# Boundary laws



## sanpiran (Oct 28, 2011)

Does anyone know if there is a minimum distance required to build a wooden shed near to a neighbours boundary? My neighbour has no objection as long as it is a reasonable distance, say 2 metres away.


----------



## xabiaxica (Jun 23, 2009)

sanpiran said:


> Does anyone know if there is a minimum distance required to build a wooden shed near to a neighbours boundary? My neighbour has no objection as long as it is a reasonable distance, say 2 metres away.


this kind of thing is usually/often subject to very local planning rules - you'd need to check with the ayuntamiento to be absolutely certain


----------



## sanpiran (Oct 28, 2011)

xabiachica said:


> this kind of thing is usually/often subject to very local planning rules - you'd need to check with the ayuntamiento to be absolutely certain


Thanks very much, I'll check.


----------



## tonyinspain (Jul 18, 2011)

sanpiran said:


> Does anyone know if there is a minimum distance required to build a wooden shed near to a neighbours boundary? My neighbour has no objection as long as it is a reasonable distance, say 2 metres away.


No its a shed and can be moved now a fixed building requires permission your. Eighbours ok with it so go in get it up


----------



## gus-lopez (Jan 4, 2010)

tonyinspain said:


> No its a shed and can be moved now a fixed building requires permission your. Eighbours ok with it so go in get it up


Don't move here then, anything requires permission. A shed would require a proyecto here as would a dog kennel & run. Any area over 2m2 of concrete requires one as does anything put into the ground , regardless of whether concrete or 
compacted earth is used as the retainer.

It could also come under the "no construction within 15m of any boundary "rule.


----------



## snikpoh (Nov 19, 2007)

gus-lopez said:


> Don't move here then, anything requires permission. A shed would require a proyecto here as would a dog kennel & run. Any area over 2m2 of concrete requires one as does anything put into the ground , regardless of whether concrete or
> compacted earth is used as the retainer.
> 
> It could also come under the "no construction within 15m of any boundary "rule.


I don't think you're right on this.

I have been told by architects and our town hall that wooden structures, not on a concrete base, can be put up with no licences - all quite legal. Where did you get the '15m' rule? I've read the building regs for Valencia and can't find mention of it.

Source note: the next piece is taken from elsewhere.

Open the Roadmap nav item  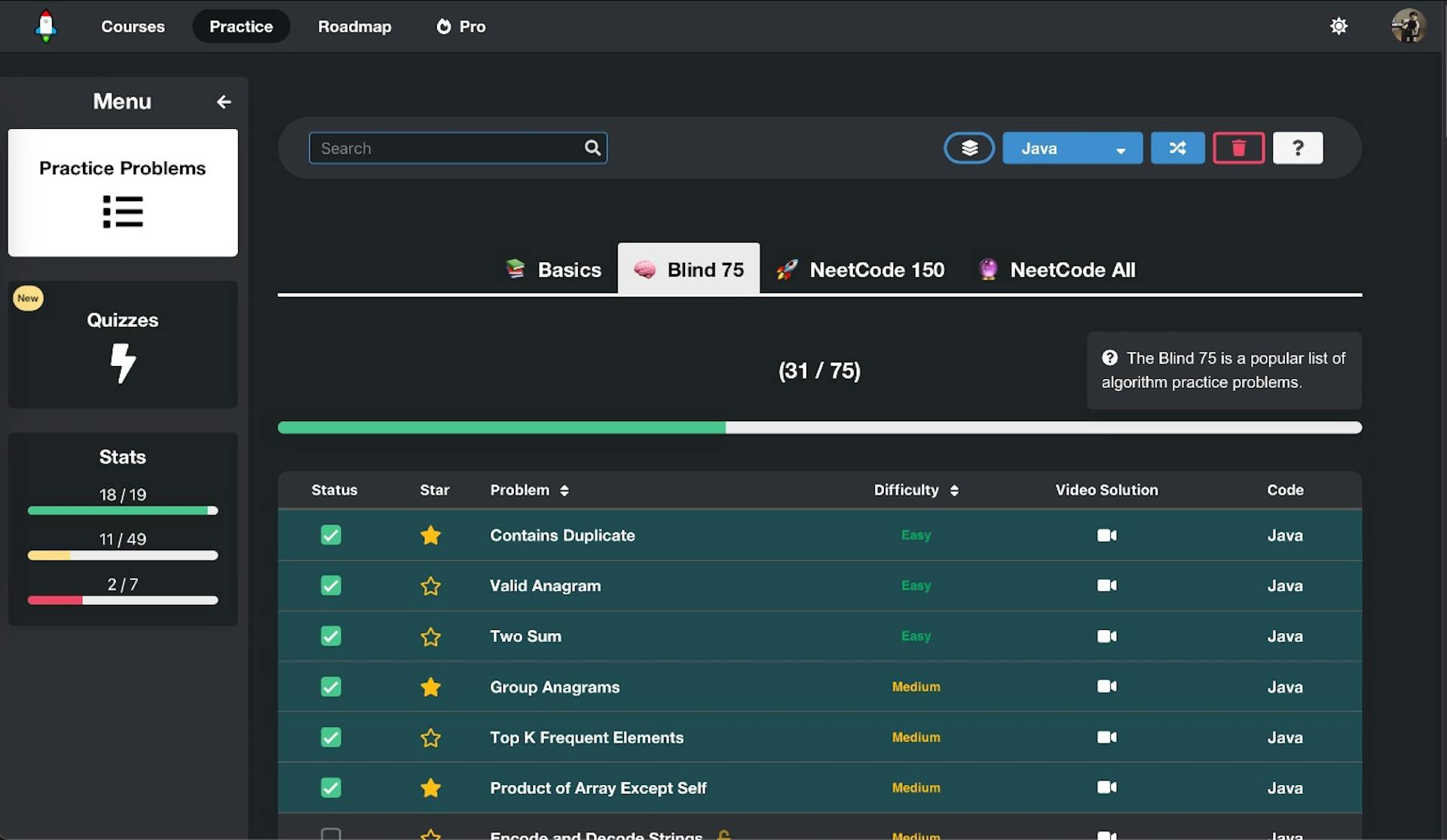pos(354,26)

However, I suspect that it may be down to your local town hall planning department so perhaps best to seek advice from them first.


@tonyinspain
Your posts are becoming more and more illegible - do you not read them before posting?


----------



## tonyinspain (Jul 18, 2011)

snikpoh said:


> I don't think you're right on this.
> 
> I have been told by architects and our town hall that wooden structures, not on a concrete base, can be put up with no licences - all quite legal. Where did you get the '15m' rule? I've read the building regs for Valencia and can't find mention of it.
> 
> ...


I think he means 25 metre rule from a road we have that here you cannot build within this area as it belongs to the road works


----------



## xabiaxica (Jun 23, 2009)

tonyinspain said:


> I think he means 25 metre rule from a road we have that here you cannot build within this area as it belongs to the road works


I'd have money on it being a local rule in Lorca

these things do seem to be hyper-local


----------



## snikpoh (Nov 19, 2007)

tonyinspain said:


> I think he means 25 metre rule from a road we have that here you cannot build within this area as it belongs to the road works


I can not see this being sustainable. Think of all the town houses - are they all owned by the 'road works'?

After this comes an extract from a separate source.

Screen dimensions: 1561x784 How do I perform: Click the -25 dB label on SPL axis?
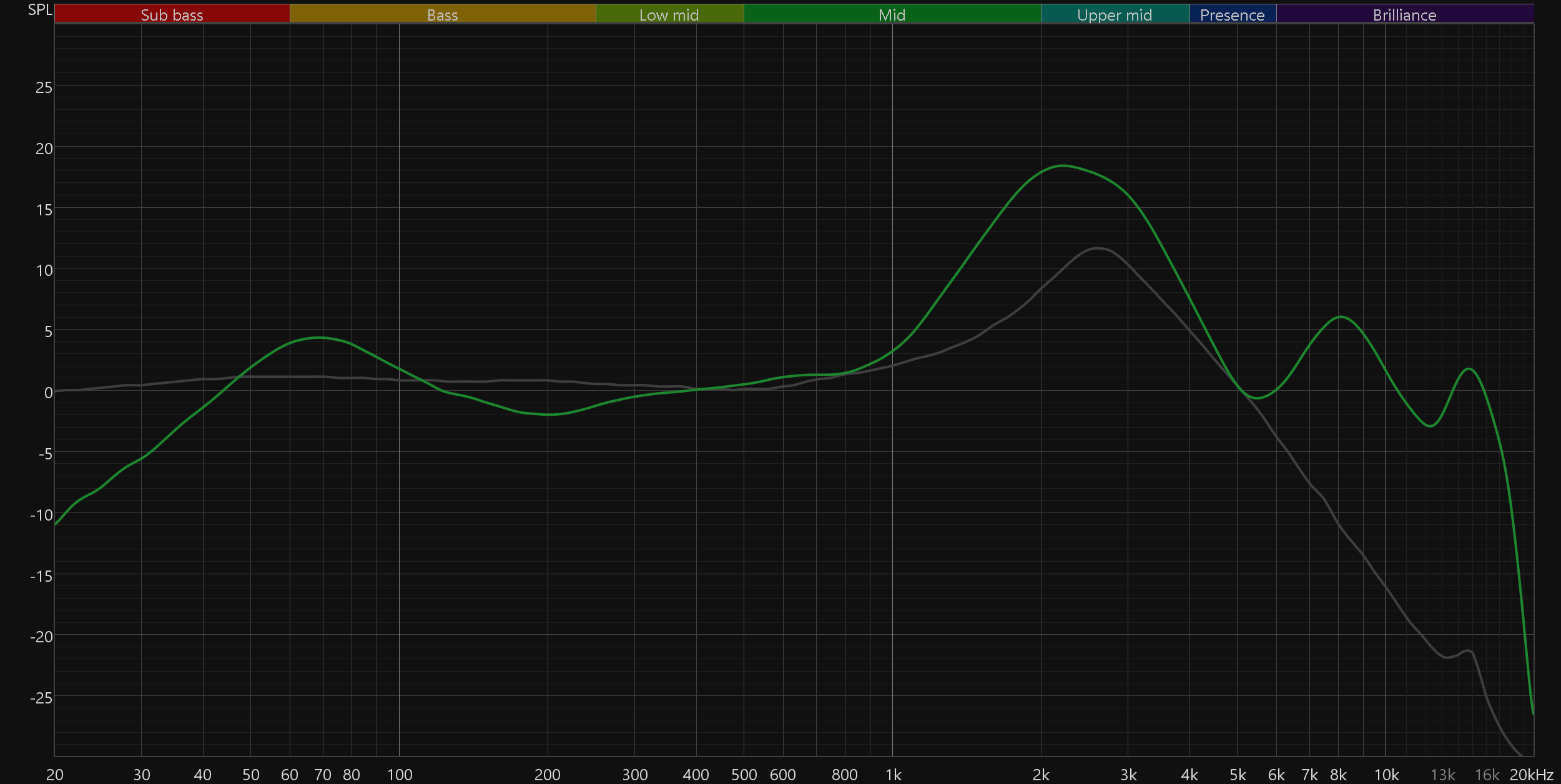tap(41, 697)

If it were true even in the campo then what you are saying is that half of my garden is owned by someone else!!


----------



## gus-lopez (Jan 4, 2010)

Here it is 15m from any boundary . You cannot even put in a pool within that distance . No here it is basically anything standing on the ground & next door in Puerto Lumbreras you can't even have a gazebo .


----------



## tonyinspain (Jul 18, 2011)

snikpoh said:


> I can not see this being sustainable. Think of all the town houses - are they all owned by the 'road works'?
> 
> If it were true even in the campo then what you are saying is that half of my garden is owned by someone else!!

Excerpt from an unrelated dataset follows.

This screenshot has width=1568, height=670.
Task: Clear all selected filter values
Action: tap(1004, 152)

How elligable do you need in Catalunya you are not allowed to build anything in 25metres of roads as this is what the road authoritys deem their responsibility 
The guy above me lives next to the road and wNted to place a small extension on his property they started work on it and the road people made him take it down due to this rule here 
He said no
And they gave him one week or a bulldozer was on its way and he would have to pay 
So sorry you dont know everything and yes i do read the posts but sometimes its late and i have just finished a 18 hour day


----------



## tonyinspain (Jul 18, 2011)

gus-lopez said:


> Here it is 15m from any boundary . You cannot even put in a pool within that distance . No here it is basically anything standing on the ground & next door in Puerto Lumbreras you can't even have a gazebo .


I think again different areas have different legalities here its 25 metres and yes they will remove anything even fences if you erect them what my friend told me was that if anything happened to his extension they would have to compensate him and that wasnt going to happen


----------



## anles (Feb 11, 2009)

tonyinspain said:


> I think again different areas have different legalities here its 25 metres and yes they will remove anything even fences if you erect them what my friend told me was that if anything happened to his extension they would have to compensate him and that wasnt going to happen


It was probably due to the fact that it didn't have the legal permissions rather than the distance, unless the road is a motorway or dual carriageway which are the only ones that have the 25 metre limit in Cataluña. Here in Galicia, for fences, it depends on the type of road: 3 metres for "caminos, carreteras locales o comarcales", 8 metres for "estatales", etc. However, to build a shed, there has to be 5 metres away from the boundry and from other existing buildings. This means you can build a garage (the max. is 25 sq. m.) but not joined onto your house! The maximum for an extension is 10% of the footprint but you need permission from the local government, not the council. This includes balconies. Admittedly, a lot of people do it without the corresponding permission but if it is visible from the road, you can get into trouble. Another thing to consider is *who* is "in charge" of the road, some are municipal, some are state owned and some are provincial. If you are putting up a fence, or even repairing one, repainting your house, putting in new windows, etc. if the house is within the influence of a provincial road you need permission from the "diputación" as well as from the council. 
I don't understand why your friend thinks he is entitled to compensation for his extension which according to you is not legal.


----------



## gus-lopez (Jan 4, 2010)

anles said:


> It was probably due to the fact that it didn't have the legal permissions rather than the distance, unless the road is a motorway or dual carriageway which are the only ones that have the 25 metre limit in Cataluña. Here in Galicia, for fences, it depends on the type of road: 3 metres for "caminos, carreteras locales o comarcales", 8 metres for "estatales", etc. However, to build a shed, there has to be 5 metres away from the boundry and from other existing buildings. This means you can build a garage (the max. is 25 sq. m.) but not joined onto your house! The maximum for an extension is 10% of the footprint but you need permission from the local government, not the council. This includes balconies. Admittedly, a lot of people do it without the corresponding permission but if it is visible from the road, you can get into trouble. Another thing to consider is *who* is "in charge" of the road, some are municipal, some are state owned and some are provincial. If you are putting up a fence, or even repairing one, repainting your house, putting in new windows, etc. if the house is within the influence of a provincial road you need permission from the "diputación" as well as from the council.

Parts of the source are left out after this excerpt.